A DBA runs a Hive SQL command invoking the Druid storage handler, specifies the Druid segment granularity, and maps selected Hive columns to Druid column types.

  1. Put all the Hive data to undergo ETL in an external table.
  2. Run a CREATE TABLE AS SELECT statement to create a new Druid datasource.
    The following example pushes Hive data to Druid.

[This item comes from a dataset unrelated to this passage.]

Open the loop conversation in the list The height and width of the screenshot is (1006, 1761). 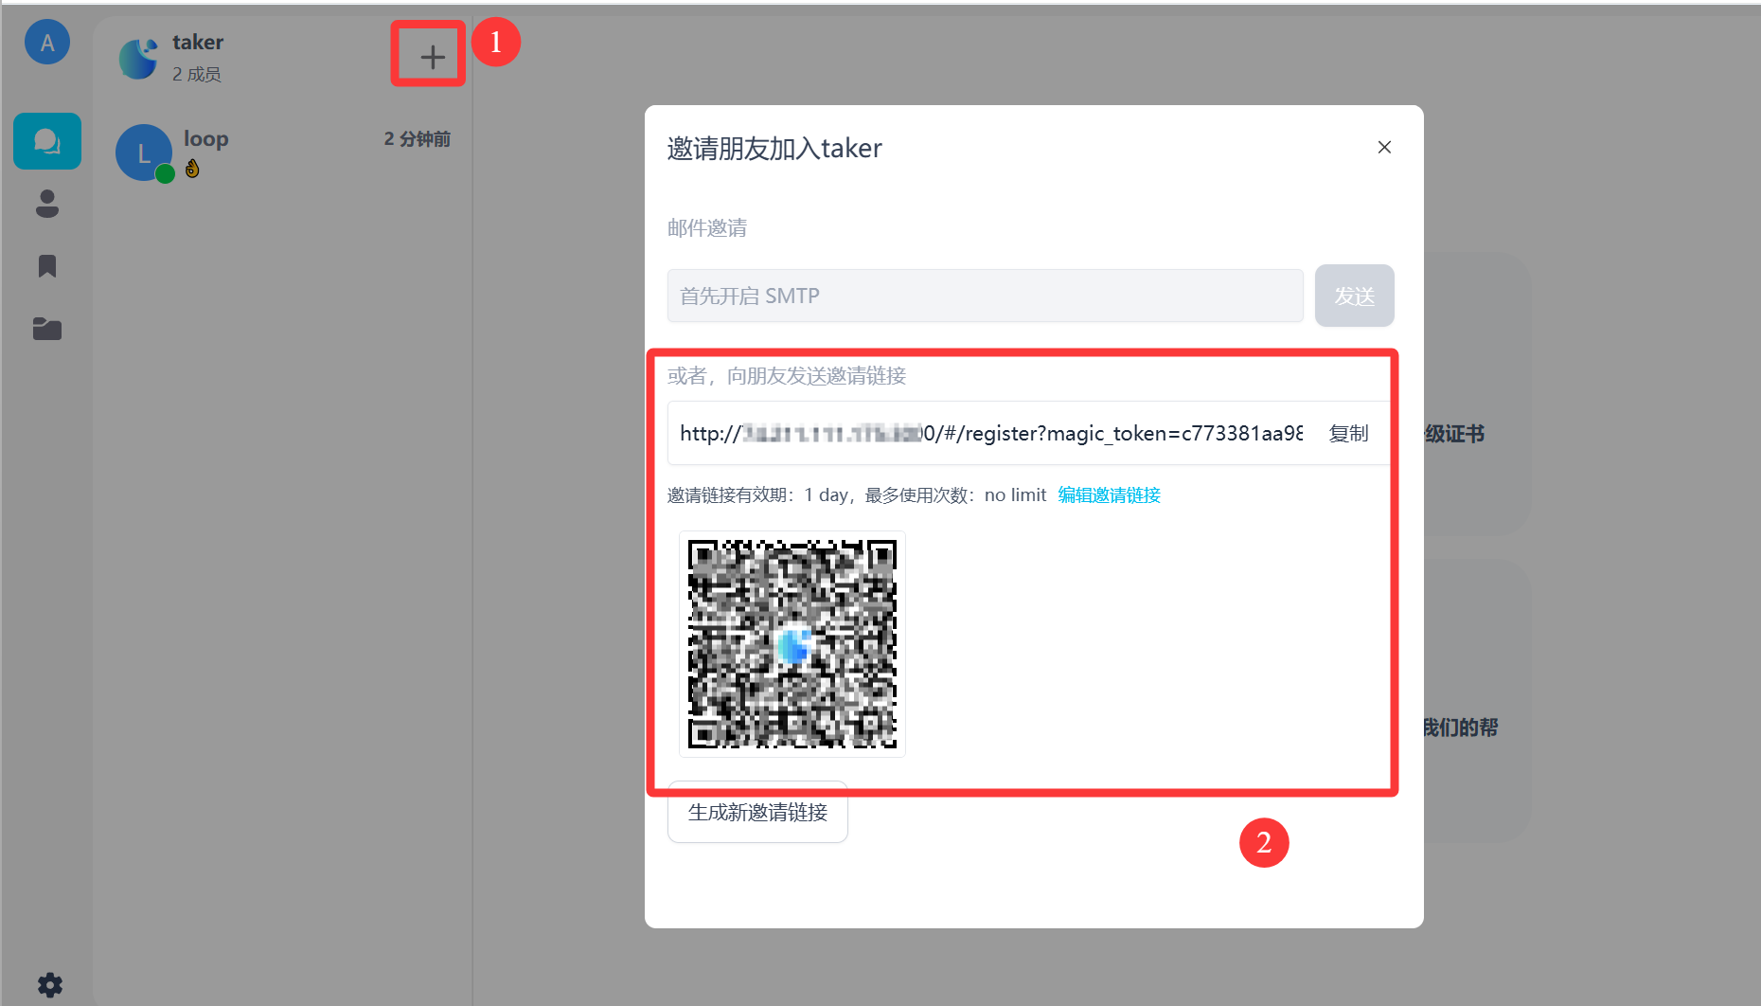(x=284, y=153)
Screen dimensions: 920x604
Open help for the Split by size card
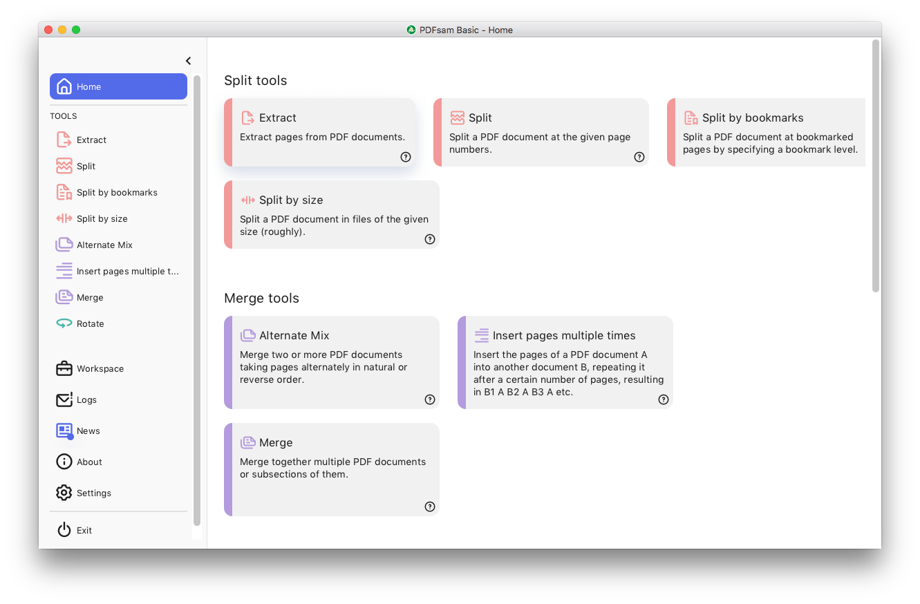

    CREATE TABLE ssb_druid_hive
    STORED BY 'org.apache.hadoop.hive.
    druid.DruidStorageHandler'
    TBLPROPERTIES (
    "druid.segment.granularity" = "MONTH",
    "druid.query.granularity" = "DAY")
    AS
    SELECT
    cast(d_year || '-' || d_monthnuminyear || '-' || d_daynuminmonth as timestamp) as `__time`,
    cast(c_city as string) c_city,
    cast(c_nation as string) c_nation,
    cast(c_region as string) c_region,
    cast(d_weeknuminyear as string) d_weeknuminyear,
    cast(d_year as string) d_year,
    cast(d_yearmonth as string) d_yearmonth,
    cast(d_yearmonthnum as string) d_yearmonthnum,
    cast(lo_discount as string) lo_discount,
    cast(lo_quantity as string) lo_quantity,
    cast(p_brand1 as string) p_brand1,
    cast(p_category as string) p_category,
    cast(p_mfgr as string) p_mfgr,
    cast(s_city as string) s_city,
    cast(s_nation as string) s_nation,
    cast(s_region as string) s_region,
    lo_revenue,
    lo_extendedprice * lo_discount discounted_price,
    lo_revenue - lo_supplycost net_revenue
    FROM
    ssb_10_flat_orc.customer, ssb_10_flat_orc.dates, ssb_10_flat_orc.lineorder,
    ssb_10_flat_orc.part, ssb_10_flat_orc.supplier
    where
    lo_orderdate = d_datekey and lo_partkey = p_partkey
    and lo_suppkey = s_suppkey and lo_custkey = c_custkey;